To measure student trust in teacher authority, researchers used a scale other researchers had used with adults to measure beliefs in government authority; the scale was adapted to reference teacher authority. Previous researchers used the adapted trust scale on surveys with 6,000 9th graders and found that students in smaller schools had greater trust in their teachers’ authority, the researchers write.
For this study, students also rated their own behavior with a 5-item defiance scale and a 10-item cooperation scale. They rated their levels of defiance and cooperation in both the classrooms of their nominated teacher and of their referring teacher.
Some 15 of the 17 teachers (88%) with a relational approach were teachers who had been nominated by students as teachers with whom they felt they got along with the most; only 2 of the 17 teachers (12%) with a relational approach were teachers who were included in the study because they referred a student in the study for discipline.
“Teachers who described the importance of relationship building for eliciting student cooperation were more likely to have students who reported trust in their use of authority,” the researchers write.
Teachers who have built relationships with students may better be able to prevent problem behavior by using their knowledge of students’ emotional cues to reengage students and keep them on track, the researchers write. Moreover, when conflict does occur, teachers who have built personal relationships may know why the individual student has become more reactive and may be better able to tailor strategies that help students become emotionally regulated.
There is a growing recognition that student cooperation is a negotiation set within the context of a relationship, the researchers say. Relationships may be even more important for students with histories of disciplinary referrals.
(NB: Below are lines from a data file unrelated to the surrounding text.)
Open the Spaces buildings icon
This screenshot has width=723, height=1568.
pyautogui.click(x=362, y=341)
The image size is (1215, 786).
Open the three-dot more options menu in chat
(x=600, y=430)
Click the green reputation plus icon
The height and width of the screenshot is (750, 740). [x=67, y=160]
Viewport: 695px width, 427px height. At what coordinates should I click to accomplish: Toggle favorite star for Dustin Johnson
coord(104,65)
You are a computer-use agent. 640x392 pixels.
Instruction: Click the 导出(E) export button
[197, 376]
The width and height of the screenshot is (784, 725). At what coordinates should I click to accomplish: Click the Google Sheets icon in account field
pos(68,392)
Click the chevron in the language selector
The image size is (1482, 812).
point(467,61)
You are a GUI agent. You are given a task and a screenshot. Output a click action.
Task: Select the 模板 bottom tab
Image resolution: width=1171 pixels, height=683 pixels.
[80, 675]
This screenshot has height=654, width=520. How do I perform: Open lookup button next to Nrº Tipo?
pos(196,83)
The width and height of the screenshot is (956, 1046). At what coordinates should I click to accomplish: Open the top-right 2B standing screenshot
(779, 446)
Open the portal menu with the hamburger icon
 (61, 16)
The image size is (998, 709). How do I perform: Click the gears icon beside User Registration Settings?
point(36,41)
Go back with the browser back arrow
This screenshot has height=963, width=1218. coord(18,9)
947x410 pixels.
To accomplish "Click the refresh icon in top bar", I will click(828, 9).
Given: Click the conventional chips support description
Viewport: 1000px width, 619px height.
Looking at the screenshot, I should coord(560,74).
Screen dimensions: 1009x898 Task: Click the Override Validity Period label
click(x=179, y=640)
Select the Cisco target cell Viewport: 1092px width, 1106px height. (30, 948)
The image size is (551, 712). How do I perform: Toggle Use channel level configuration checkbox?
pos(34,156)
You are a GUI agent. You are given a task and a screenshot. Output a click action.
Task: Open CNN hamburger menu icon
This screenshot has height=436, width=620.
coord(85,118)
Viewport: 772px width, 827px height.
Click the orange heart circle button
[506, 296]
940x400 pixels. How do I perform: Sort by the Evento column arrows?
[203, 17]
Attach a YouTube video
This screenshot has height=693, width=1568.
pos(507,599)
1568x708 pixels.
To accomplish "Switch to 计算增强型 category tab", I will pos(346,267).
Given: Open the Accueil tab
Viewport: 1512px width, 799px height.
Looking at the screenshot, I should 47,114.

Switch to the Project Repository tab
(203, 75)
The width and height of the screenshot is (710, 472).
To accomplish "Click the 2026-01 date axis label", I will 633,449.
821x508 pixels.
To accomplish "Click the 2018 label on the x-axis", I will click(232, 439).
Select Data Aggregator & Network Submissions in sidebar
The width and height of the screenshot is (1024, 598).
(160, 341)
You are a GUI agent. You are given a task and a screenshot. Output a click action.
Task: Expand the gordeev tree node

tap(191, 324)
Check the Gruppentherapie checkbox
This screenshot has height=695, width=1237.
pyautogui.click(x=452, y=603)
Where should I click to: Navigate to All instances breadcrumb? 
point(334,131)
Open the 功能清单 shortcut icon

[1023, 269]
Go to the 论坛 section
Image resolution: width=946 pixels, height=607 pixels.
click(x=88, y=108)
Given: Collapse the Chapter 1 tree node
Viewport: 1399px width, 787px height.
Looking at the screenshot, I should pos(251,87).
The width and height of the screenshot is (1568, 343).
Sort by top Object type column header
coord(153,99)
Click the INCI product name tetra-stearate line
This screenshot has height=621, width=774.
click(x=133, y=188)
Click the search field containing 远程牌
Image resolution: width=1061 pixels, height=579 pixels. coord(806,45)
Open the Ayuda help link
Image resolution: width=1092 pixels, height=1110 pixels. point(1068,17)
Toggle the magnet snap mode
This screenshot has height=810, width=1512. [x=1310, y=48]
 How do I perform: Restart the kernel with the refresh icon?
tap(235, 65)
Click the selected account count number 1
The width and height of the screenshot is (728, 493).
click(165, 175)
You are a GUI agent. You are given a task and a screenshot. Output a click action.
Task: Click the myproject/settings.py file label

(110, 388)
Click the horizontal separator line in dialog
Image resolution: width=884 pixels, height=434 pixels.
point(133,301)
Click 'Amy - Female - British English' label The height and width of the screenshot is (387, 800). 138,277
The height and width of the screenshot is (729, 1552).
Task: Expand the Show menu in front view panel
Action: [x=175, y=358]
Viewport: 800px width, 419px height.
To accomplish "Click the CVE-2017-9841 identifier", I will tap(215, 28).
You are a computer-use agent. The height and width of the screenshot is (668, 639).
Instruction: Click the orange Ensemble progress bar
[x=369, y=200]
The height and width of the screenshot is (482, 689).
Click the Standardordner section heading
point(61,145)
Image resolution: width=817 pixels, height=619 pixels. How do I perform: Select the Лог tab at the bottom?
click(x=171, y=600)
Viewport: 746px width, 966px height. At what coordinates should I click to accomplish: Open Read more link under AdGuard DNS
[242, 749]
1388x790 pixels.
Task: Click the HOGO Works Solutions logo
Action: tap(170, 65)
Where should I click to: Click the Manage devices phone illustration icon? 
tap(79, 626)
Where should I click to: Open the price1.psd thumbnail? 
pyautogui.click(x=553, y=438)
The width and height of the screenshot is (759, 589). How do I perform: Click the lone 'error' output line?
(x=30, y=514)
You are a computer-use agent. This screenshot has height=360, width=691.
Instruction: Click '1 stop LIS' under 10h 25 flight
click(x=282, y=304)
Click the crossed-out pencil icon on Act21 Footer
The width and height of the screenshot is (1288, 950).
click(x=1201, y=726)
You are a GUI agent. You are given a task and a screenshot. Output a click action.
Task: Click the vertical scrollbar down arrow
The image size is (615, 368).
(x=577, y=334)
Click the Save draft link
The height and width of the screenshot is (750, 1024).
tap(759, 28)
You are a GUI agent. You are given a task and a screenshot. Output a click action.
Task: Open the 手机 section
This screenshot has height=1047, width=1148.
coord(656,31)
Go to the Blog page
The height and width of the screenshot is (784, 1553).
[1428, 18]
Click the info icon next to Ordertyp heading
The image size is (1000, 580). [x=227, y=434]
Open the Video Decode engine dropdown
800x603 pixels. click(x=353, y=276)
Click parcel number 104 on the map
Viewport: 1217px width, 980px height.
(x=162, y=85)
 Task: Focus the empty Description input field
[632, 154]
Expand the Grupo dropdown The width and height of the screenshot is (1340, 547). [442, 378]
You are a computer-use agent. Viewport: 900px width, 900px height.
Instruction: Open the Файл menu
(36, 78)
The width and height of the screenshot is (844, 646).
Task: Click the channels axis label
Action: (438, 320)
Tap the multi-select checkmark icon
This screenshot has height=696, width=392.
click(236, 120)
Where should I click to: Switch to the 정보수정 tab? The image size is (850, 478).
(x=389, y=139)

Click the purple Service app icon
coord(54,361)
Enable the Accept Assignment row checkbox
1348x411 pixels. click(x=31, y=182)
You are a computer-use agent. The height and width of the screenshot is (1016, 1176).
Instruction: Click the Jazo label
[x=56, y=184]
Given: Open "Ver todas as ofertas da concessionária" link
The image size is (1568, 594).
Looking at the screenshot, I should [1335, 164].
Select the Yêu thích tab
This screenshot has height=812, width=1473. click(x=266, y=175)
“This study’s finding has implications for the promise of a relational approach in narrowing the racial discipline gap,” write the University of Virginia researchers. Previous researchers found that for black children in 2nd grade, positive relationships had a stronger effect in predicting lower aggressive behavior a year later compared with white children. A similar protective effect may occur during adolescence, they say.
“Getting to know students better may help teachers understand the range of reasons why a black student may break the rules, including his or her reactions to perceived unfairness and discrimination,” they write. “This understanding is particularly important given that scholars hypothesize that those who have experienced exclusion and greater restrictions on their freedom are particularly sensitive to concerns about fairness.”
“Adolescent Trust in Teachers: Implications for Behavior in the High School Classroom,” by Anne Gregory and Michael Ripski, School Psychology Review, Volume 37, Number 3, 2008, pp. 337-353.